I might not win that one either, but sure at least I'll have fun while I'm being slaughtered.
Question Two- What super power would you pick? The ability to read minds, to teleport to anywhere you want to three times a day, to see everything you touch turn into gold, or to turn into a cockroach on a whim (that's not really a power though but still!).
The cockroach power would actually be quite useful, but I'm going to have to go with teleportation. I've no desire to see the inside of anyone's mind (my own is quite enough thanks), and gold kind of clashes with my skin tone. But teleportation would not only allow me to never set foot in an airplane ever again, it would ensure that I remain in 1st place in the ongoing competition between myself and my siblings (and a few cousins) in which we attempt to frighten the living daylights out of each other with stealth.
Question Three- Some record company bigwig phones you up and orders you to feature with any musician alive or dead in their next album. Which musician do you pick?
Marilyn Manson, without question. I've always wanted to be in one of those videos.
Question Four- Can you draw? If so draw me however you interpret me, it's fine if you can't!
Question Five- What would you rather be? A bar or a car? (My best friend Ryan once asked this question during "open mic" night at a bar and the confused faces made back at him were hilarious.)
I'll have to go with car, as bars tend have more of a chance of being filled with skanks, idiots, and vomit. But what kind of car? So many choices!!
I tried to think of a good story, but me mind is a blank. So instead, here is something almost as fun.......
ONE of the following is NOT true:
- I lost my virginity at age 14.
- I once crashed into a parked car and fled. it wasn't a bad crash, but still...
- I have never told either of my parents that I hate them.
- My favourite meat is wild boar, second favourite are game birds.
- I have participated in consensual incest, and it was within the first 4 degrees of kindred.
- I adore Phil Collins, Abba, and Britney Spears, and have all of Brit's albums on my ipod.
- I started working (as in for money, and not doing things for my parents) at age 12.
- I have twice worked as a bookkeeper for vitamin* dealers.
- One of my close friends used to kill animals for fun, and leave the bodies on his enemies' doorsteps.
- I have peed in my sister's shampoo because she pissed me off.
- I do not own any pornography.
- My mother used to bring me to the bar with her when she couldn't get a babysitter, and leave me to sleep on a bench in the corner.
- I have been a serious insomniac since age 12.

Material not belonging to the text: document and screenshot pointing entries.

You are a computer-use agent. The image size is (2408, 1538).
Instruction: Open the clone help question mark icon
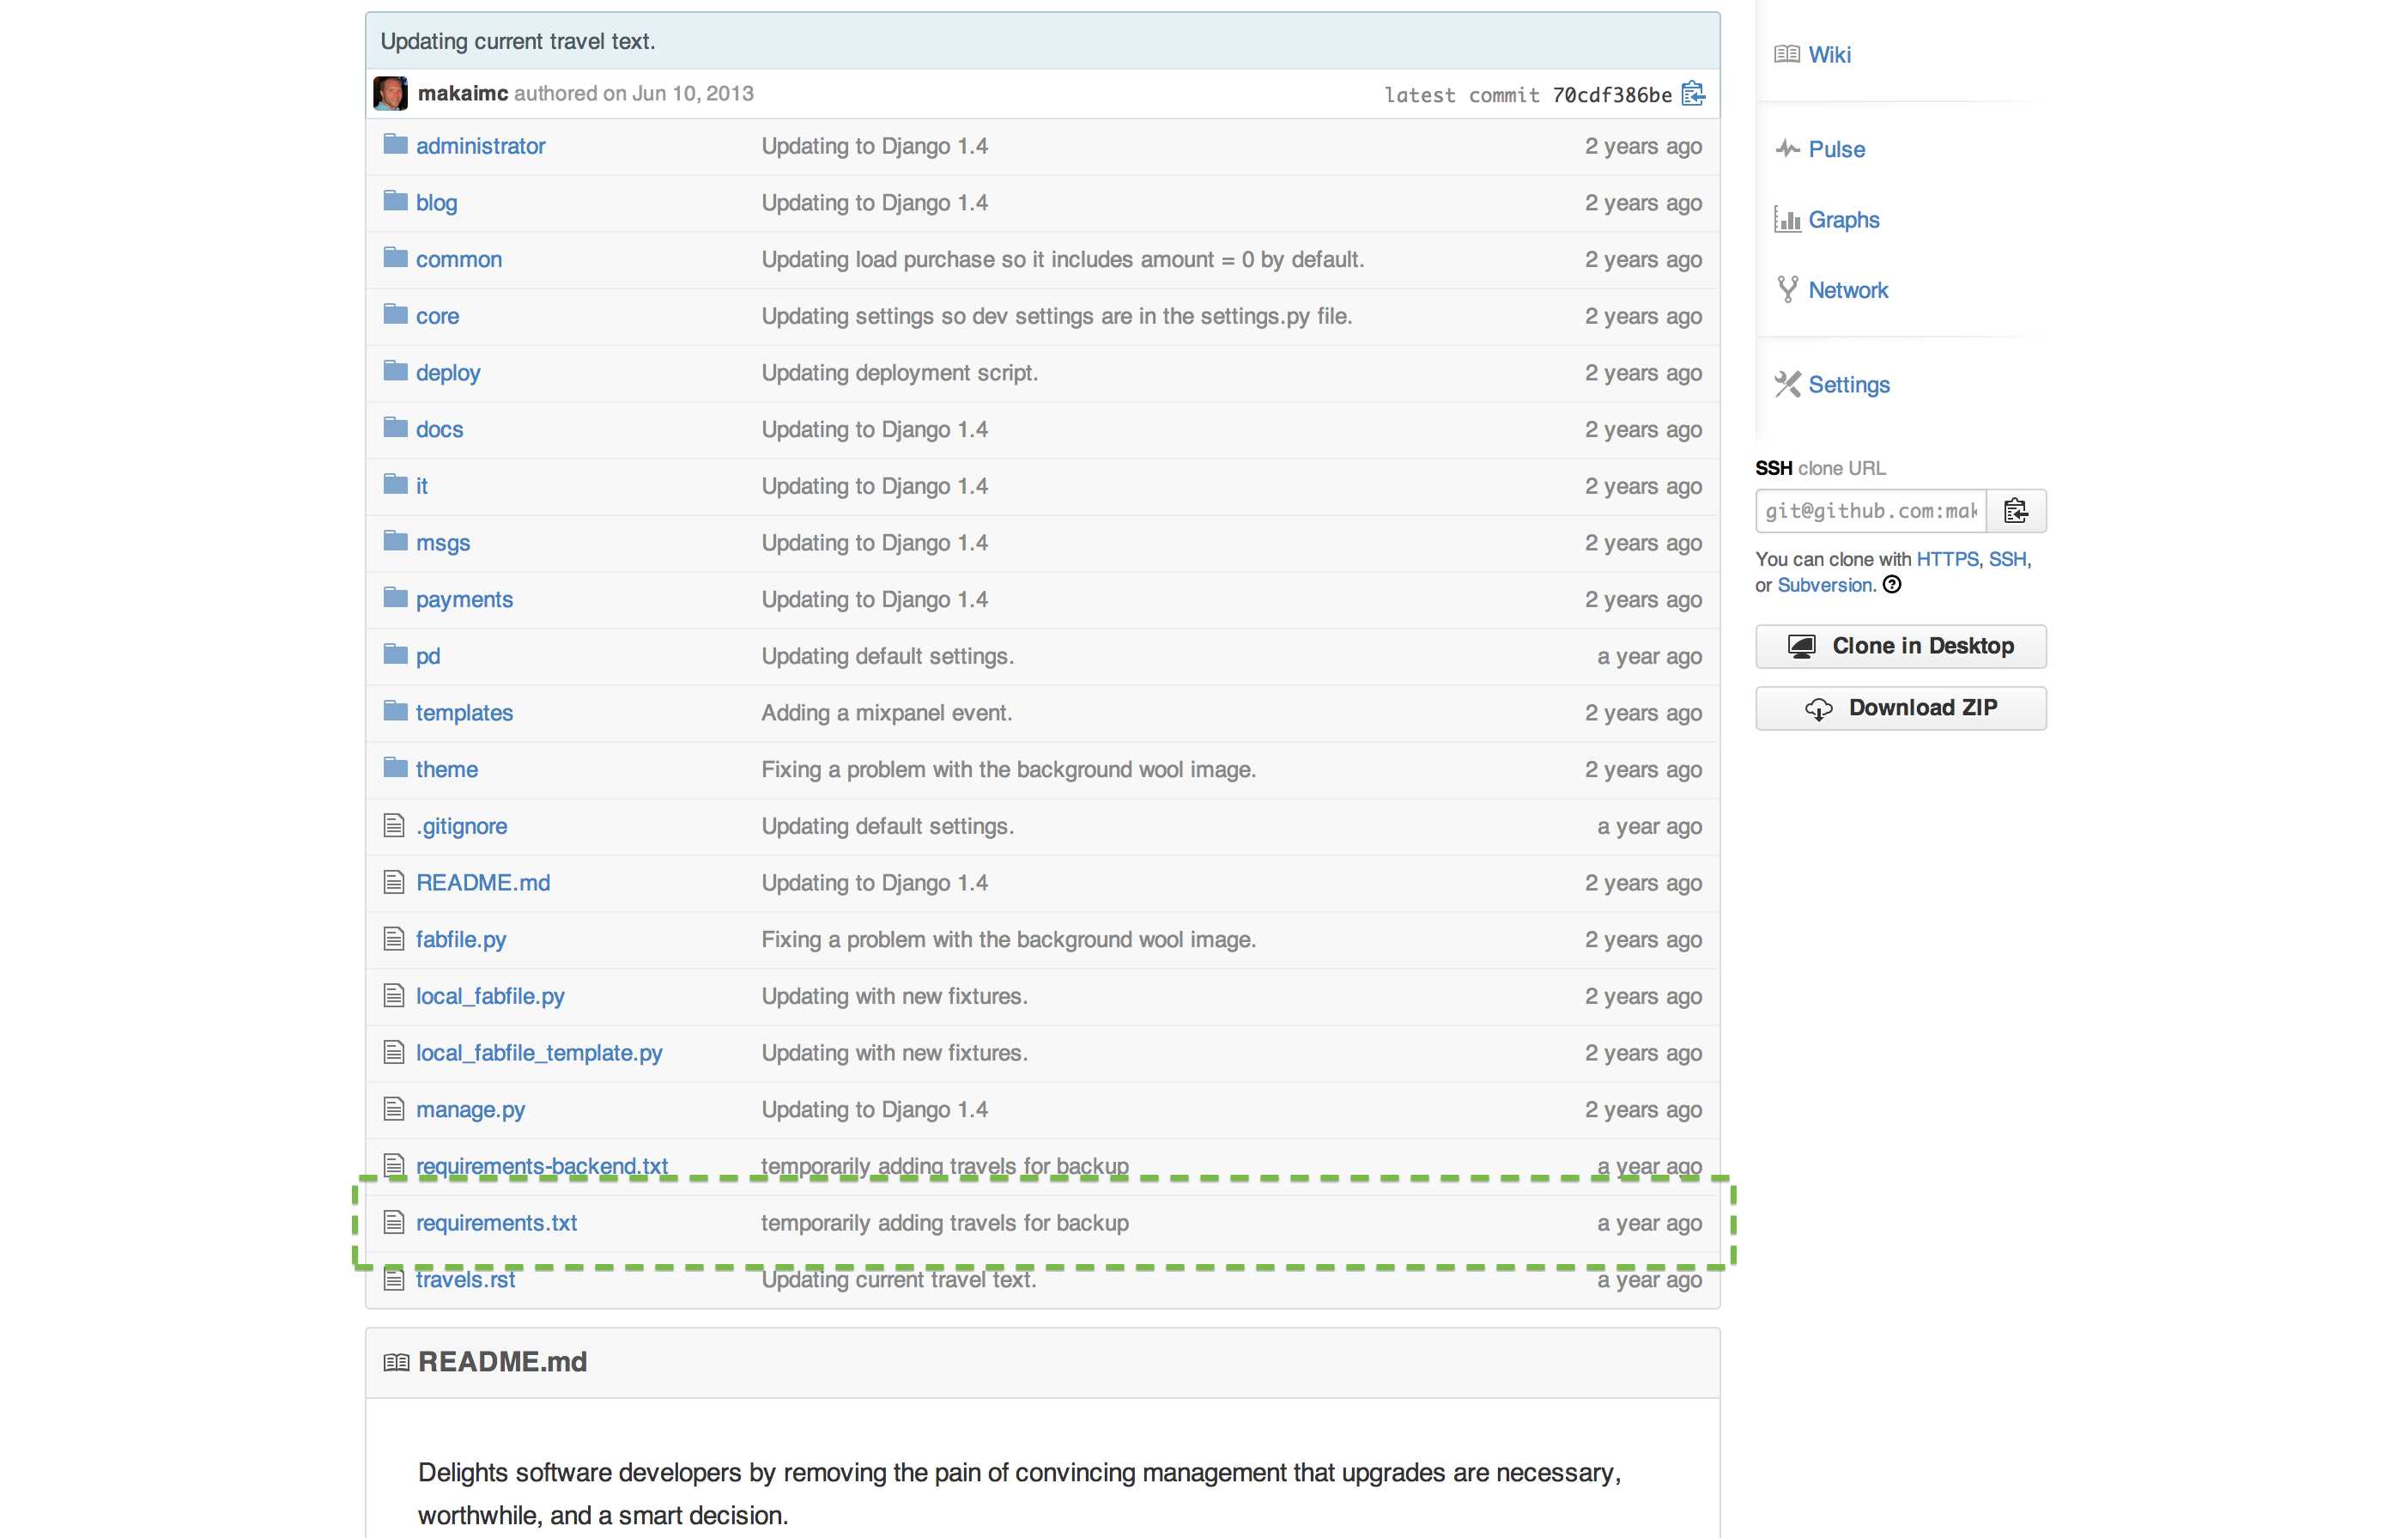[1892, 585]
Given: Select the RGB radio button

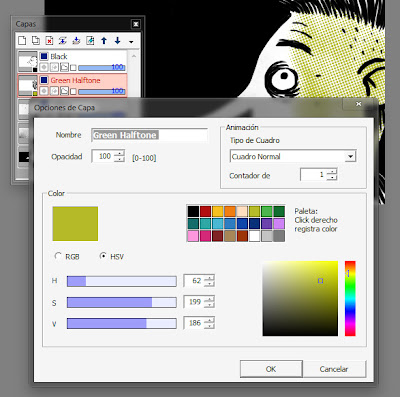Looking at the screenshot, I should (x=58, y=256).
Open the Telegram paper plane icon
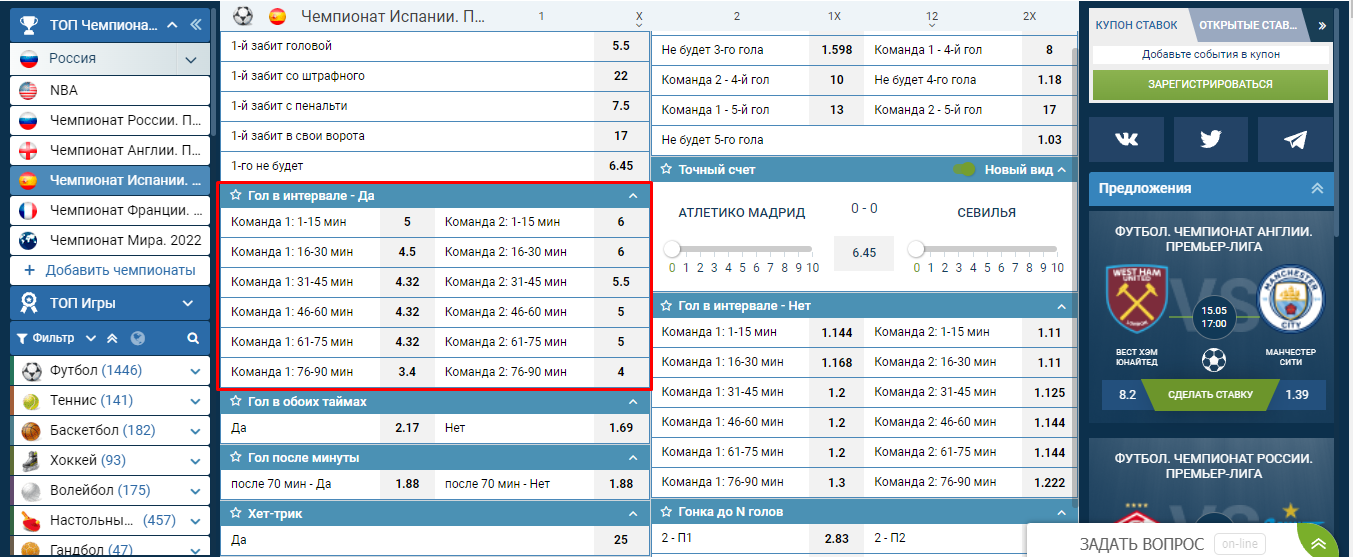 (x=1296, y=140)
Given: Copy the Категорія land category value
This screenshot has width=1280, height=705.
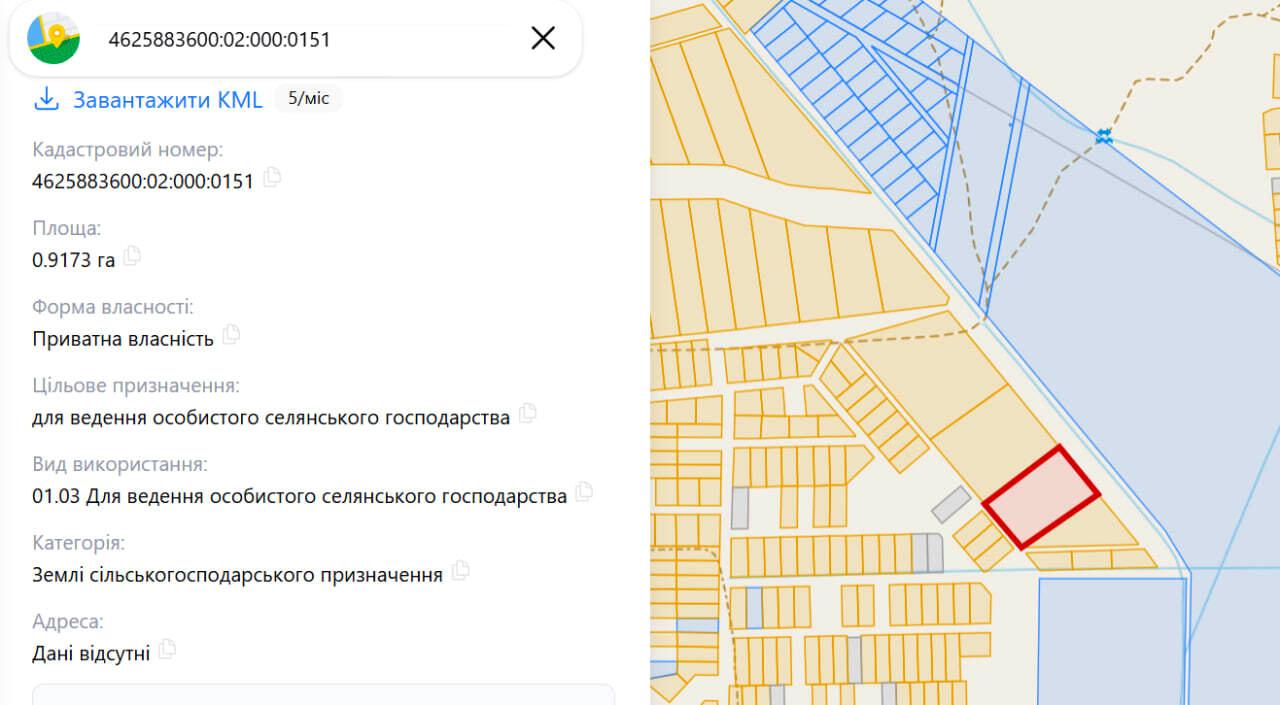Looking at the screenshot, I should pyautogui.click(x=460, y=572).
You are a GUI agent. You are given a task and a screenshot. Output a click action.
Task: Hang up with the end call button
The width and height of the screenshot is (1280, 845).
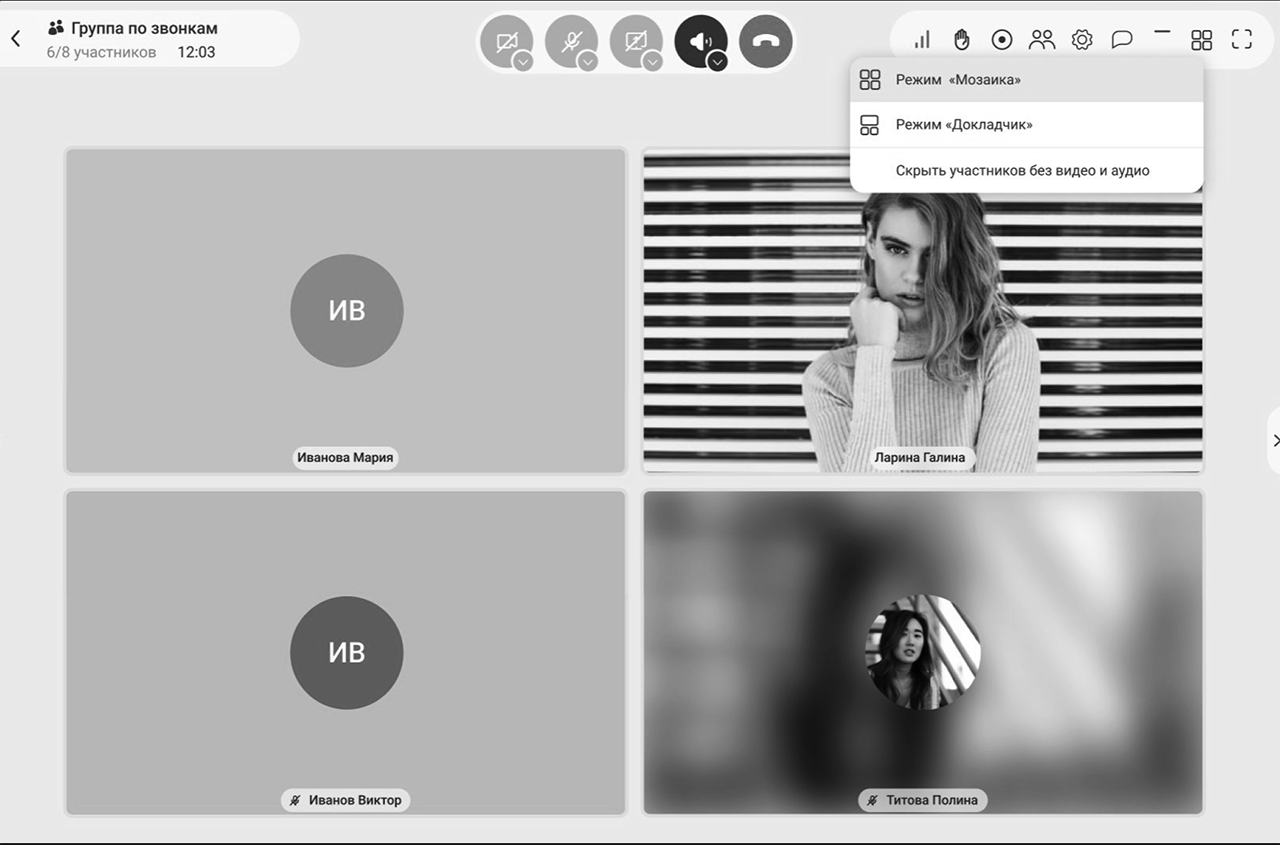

I'll let y'all guess which one is the lie, because I'm never telling. :)
And now I need to come up with six more questions, and six people to answer them.
First, the victims:
- Honor Regzig
Question the First: Who is your daddy, and what does he do?
(Bonus points if you know what movie that's from.)
Question the Second: What was your favourite band/musician when you were 15?
Question the Third: You're on a crowded train and the person sitting next you has REALLY BAD gas. The only other seat available in your car is next to a mother and her screaming child. What do you do?
Question the Fourth: You're running late for your best friend's wedding, and you're in the bridal party. (Or you're one of the groomsmen, if you're a dude). While you're flooring it down the highway to get to the church, you see your arch nemesis pulled over on the shoulder--their car is on fire, and they're struggling to get their 2-year-old and their dog out of the back seat, but they can't seem to get the door open. There's no one else on the road. What do you do?
Question the Fifth: Why is a raven like a writing desk?
And finally, Question the Sixth: Are you prepared to give your life for Gondor?